_Work request_: Check each line of the records below and collect those that include the word "profile".

-- Supplied material follows --

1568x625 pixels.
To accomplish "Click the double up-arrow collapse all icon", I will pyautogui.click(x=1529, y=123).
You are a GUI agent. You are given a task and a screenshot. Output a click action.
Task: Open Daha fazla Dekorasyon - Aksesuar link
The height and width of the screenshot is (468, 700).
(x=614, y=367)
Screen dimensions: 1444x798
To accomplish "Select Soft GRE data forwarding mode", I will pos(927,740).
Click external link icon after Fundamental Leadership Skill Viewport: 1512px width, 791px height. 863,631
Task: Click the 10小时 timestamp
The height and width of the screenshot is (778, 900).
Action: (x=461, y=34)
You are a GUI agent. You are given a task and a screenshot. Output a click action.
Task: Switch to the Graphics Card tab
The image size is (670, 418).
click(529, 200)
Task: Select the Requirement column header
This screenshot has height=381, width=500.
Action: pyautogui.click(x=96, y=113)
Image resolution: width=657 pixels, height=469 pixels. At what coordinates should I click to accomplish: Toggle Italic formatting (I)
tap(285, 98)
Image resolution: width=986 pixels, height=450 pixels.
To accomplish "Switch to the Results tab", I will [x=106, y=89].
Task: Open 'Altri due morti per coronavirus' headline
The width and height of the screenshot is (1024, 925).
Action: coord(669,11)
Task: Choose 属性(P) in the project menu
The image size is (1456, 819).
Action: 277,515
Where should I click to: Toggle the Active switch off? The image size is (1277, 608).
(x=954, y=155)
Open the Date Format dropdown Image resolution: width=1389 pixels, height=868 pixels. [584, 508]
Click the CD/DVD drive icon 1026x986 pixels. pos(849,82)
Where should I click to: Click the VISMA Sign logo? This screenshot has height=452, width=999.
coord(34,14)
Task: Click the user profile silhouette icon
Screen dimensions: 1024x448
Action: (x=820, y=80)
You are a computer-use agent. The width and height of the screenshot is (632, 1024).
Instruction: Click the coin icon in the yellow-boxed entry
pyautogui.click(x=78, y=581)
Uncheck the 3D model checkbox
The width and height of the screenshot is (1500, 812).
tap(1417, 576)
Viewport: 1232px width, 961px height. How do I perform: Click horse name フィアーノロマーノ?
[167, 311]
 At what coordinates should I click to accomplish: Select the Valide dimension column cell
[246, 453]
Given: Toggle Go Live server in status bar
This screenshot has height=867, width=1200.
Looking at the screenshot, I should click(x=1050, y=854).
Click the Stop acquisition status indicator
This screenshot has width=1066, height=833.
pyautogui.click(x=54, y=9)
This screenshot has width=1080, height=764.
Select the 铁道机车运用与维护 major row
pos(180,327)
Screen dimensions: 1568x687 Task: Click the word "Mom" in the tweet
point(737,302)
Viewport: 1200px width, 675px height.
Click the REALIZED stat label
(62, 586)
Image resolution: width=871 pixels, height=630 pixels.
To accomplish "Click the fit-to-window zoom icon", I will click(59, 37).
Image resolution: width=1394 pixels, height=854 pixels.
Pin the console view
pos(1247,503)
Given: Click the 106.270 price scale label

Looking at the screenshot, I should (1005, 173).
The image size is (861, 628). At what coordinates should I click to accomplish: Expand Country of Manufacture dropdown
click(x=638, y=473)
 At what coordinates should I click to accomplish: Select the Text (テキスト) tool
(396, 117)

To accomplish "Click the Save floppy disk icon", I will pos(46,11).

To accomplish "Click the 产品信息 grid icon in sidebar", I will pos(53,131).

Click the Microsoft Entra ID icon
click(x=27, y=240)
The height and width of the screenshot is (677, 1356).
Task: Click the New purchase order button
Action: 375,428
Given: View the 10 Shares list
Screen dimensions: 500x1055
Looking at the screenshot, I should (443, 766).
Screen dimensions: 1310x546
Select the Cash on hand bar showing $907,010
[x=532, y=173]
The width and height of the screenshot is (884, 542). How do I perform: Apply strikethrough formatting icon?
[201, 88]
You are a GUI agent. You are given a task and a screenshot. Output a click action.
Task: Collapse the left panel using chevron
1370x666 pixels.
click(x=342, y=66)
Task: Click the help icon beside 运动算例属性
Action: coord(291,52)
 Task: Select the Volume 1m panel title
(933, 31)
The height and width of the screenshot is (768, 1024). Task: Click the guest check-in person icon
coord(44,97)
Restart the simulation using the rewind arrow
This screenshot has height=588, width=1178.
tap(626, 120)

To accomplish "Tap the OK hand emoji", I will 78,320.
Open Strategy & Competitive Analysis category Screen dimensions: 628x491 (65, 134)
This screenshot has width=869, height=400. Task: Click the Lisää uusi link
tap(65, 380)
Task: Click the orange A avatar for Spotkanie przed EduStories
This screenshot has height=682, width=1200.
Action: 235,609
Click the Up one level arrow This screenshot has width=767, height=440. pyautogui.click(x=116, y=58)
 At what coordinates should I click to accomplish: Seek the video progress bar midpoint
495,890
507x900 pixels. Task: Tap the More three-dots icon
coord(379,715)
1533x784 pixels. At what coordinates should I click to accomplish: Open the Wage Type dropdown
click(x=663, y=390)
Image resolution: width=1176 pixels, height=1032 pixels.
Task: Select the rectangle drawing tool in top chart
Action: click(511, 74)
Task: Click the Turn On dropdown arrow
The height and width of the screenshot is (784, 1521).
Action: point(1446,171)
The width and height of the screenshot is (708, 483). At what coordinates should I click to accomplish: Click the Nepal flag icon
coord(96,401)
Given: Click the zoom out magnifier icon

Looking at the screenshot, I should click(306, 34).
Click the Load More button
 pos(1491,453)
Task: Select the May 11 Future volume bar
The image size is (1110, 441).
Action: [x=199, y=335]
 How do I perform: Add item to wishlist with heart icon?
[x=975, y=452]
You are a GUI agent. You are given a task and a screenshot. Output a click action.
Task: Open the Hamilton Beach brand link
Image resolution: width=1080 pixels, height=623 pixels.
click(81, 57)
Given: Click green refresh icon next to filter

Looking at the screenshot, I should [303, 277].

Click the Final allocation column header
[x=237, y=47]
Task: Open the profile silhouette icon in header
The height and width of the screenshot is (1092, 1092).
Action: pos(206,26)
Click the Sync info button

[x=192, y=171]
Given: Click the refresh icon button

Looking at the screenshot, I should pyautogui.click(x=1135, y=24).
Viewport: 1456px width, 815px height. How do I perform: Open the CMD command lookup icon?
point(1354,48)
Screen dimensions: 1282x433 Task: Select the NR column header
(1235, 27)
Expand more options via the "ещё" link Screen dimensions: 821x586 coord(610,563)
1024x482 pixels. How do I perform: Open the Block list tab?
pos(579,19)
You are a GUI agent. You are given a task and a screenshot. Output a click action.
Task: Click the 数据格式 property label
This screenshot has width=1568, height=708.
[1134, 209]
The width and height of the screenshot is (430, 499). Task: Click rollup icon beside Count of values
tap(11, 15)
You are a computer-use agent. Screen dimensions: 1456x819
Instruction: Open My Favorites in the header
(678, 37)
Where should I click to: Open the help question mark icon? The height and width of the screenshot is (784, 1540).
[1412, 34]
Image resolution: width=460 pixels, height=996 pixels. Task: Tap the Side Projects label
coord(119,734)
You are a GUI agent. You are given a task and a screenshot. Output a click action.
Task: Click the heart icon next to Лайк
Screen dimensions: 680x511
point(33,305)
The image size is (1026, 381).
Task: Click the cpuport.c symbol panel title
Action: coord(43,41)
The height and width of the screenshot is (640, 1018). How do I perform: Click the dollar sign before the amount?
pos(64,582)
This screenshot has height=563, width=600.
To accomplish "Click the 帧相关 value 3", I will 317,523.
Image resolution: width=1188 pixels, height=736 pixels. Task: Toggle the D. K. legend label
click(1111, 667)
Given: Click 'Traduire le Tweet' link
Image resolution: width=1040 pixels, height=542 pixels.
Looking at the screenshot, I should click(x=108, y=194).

-- Supplied material concluded --

_Final answer_:
Task: Click the user profile silhouette icon
Task: Open the profile silhouette icon in header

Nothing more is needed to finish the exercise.